# Enco lathe manual



## mark86 (Oct 25, 2013)

Does anyone have a original manual from a enco lathe model number 110-2021 that was made in tawain in 1989? I have checked with Enco, and they have nothing going back that far.


----------



## Rbeckett (Oct 25, 2013)

Mark,
Are you having a specific issue with the machine?  There are quite a few of us with Enco and other colored 9X20 machines that may be able to help you either locate a part or make a repair if parts are not available.  There are a number of fairly common issues that have been encountered on that class of lathe and most of us have done an update or up grade to eliminate the issue.  Other wise I have an Enco 9X20 manual that will at least show you the correct name and nomenclature of all the parts.  The part numbers may be incorrect, but the names and  locations should remain about the same through the years.  So if you would like to give us some idea of what your looking for we might be able to get you hooked up and running again quickly.

Bob


----------



## mark86 (Oct 25, 2013)

To Bob, 
           Yes i am actually missing a part to my machine. What i am missing is the part that attaches the main lead screw from the cross feed table to the upper tool post slide . It is a nut of some sort? As of now i have no cross feed use at all. Only thing i can do is manually slide cross feed close enough to work piece, and lock it in place. From that point i need to use slide portion on tool post holder, however limited travel on that.  The hope was that someone had a junk lathe of that model to get a part from.  

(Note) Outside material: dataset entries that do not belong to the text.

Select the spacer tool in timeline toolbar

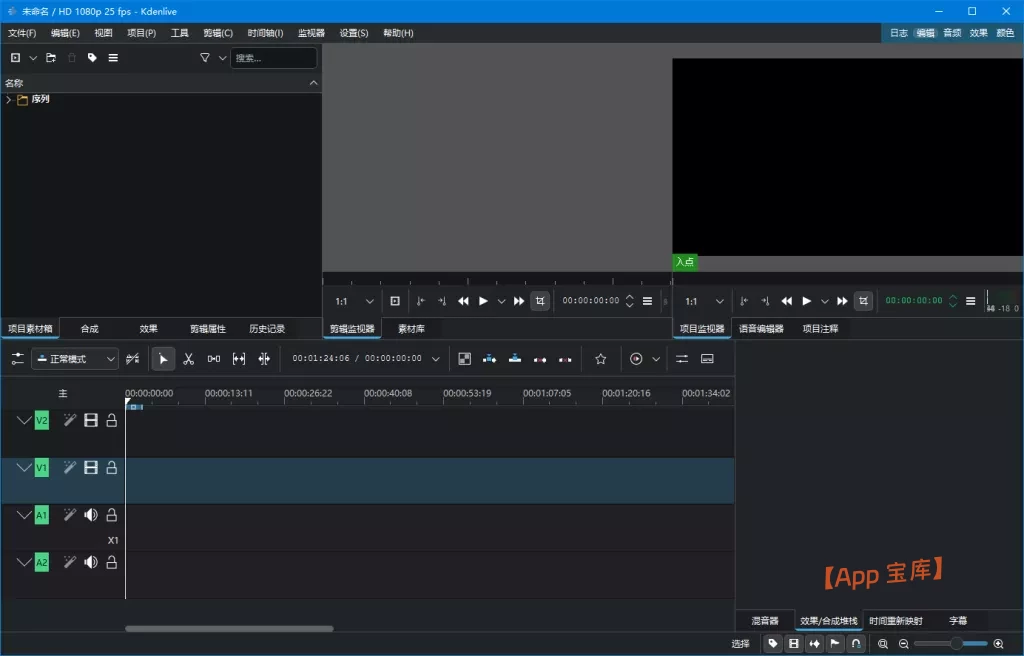pos(214,359)
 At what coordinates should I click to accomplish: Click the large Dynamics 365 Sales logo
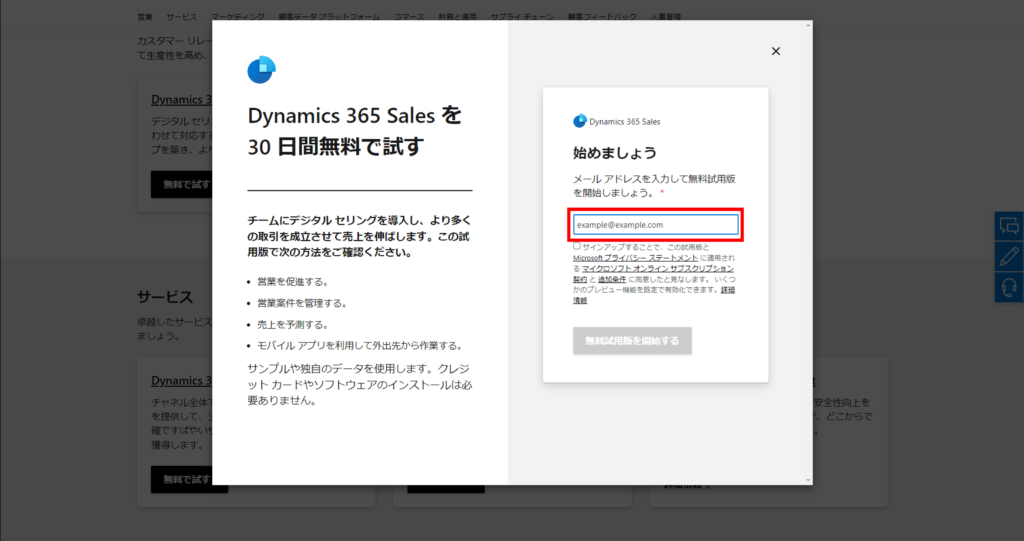coord(262,70)
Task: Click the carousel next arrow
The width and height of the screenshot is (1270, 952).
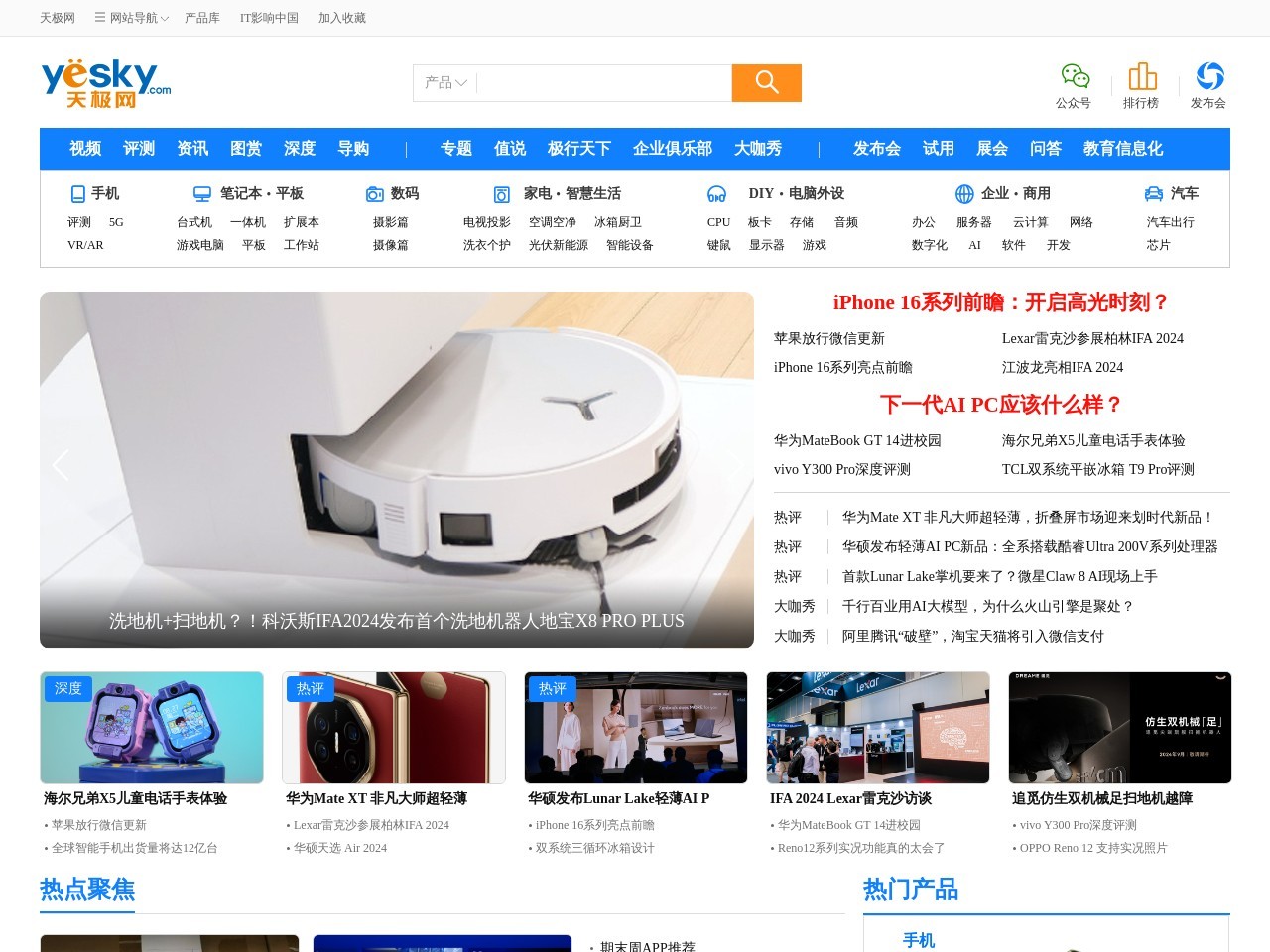Action: (x=734, y=465)
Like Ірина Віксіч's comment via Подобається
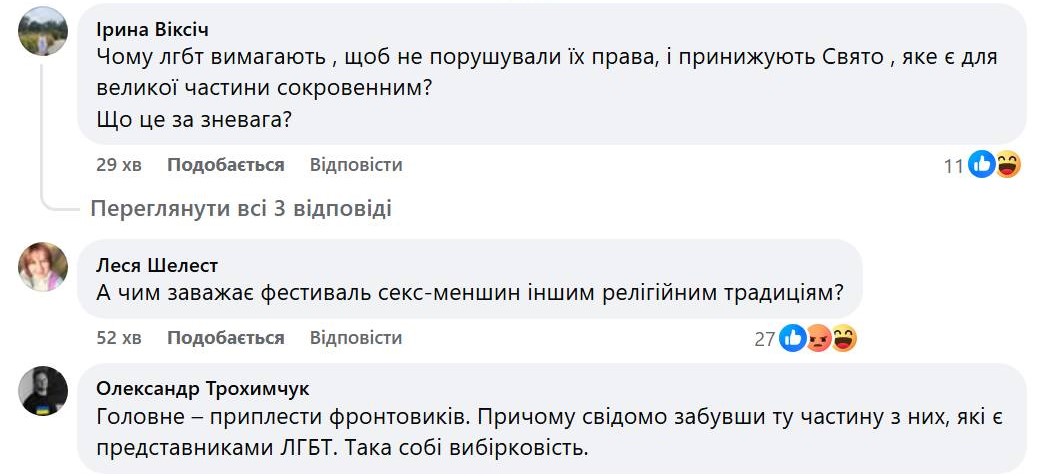 225,165
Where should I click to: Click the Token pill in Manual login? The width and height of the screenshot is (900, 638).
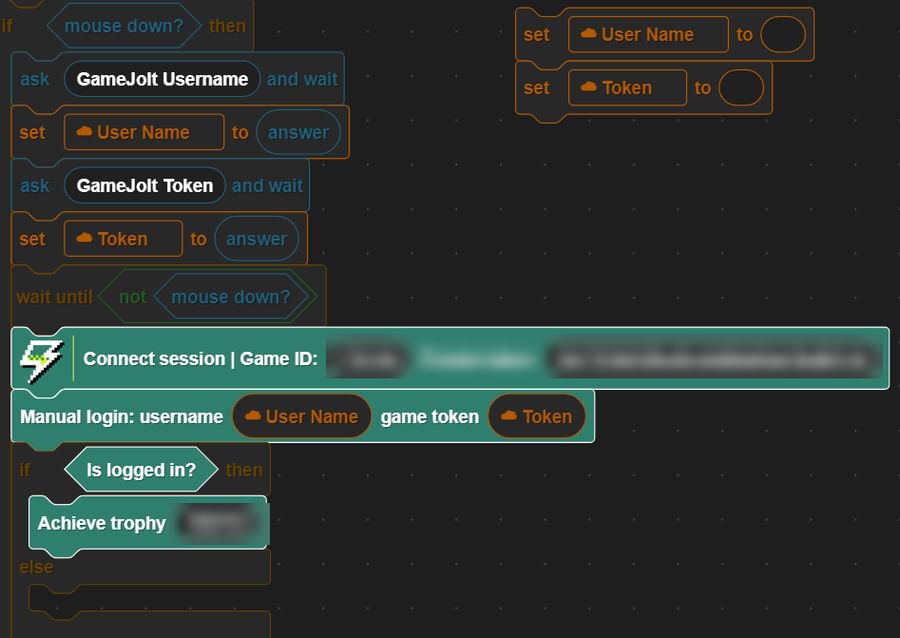(x=536, y=417)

                     Thanks Mark


----------



## Rbeckett (Oct 25, 2013)

Another thought is to fabricate one of your own.  Since it goes on a lead screw I would select something like oilite or phosphor bronze and gin one up from there.  If you have a basic idea of what it is supposed to look like and where it bolts on you have most of the job licked already.  I'm sure if you decide to make one that some of the more experienced members will be glad to help you set it up, thread it and make one or two of your own.  They do get a fair bit of wear when being used, so it probably would not hurt to go ahead and make two while you are at it anyway.  Good luck and don't hesitate to holler if you get stuck and need some help figuring it out.  That's what we are here for, to help everybody achieve the next level in their Hobby...

Bob


----------



## angelfj1 (Oct 27, 2013)

mark86 said:


> Does anyone have a original manual from a enco lathe model number 110-2021 that was made in tawain in 1989? I have checked with Enco, and they have nothing going back that far.



try this


----------



## Pacer (Oct 27, 2013)

Remember Grizz has this lathe and many/most parts will interchange and they have their manuals online...


----------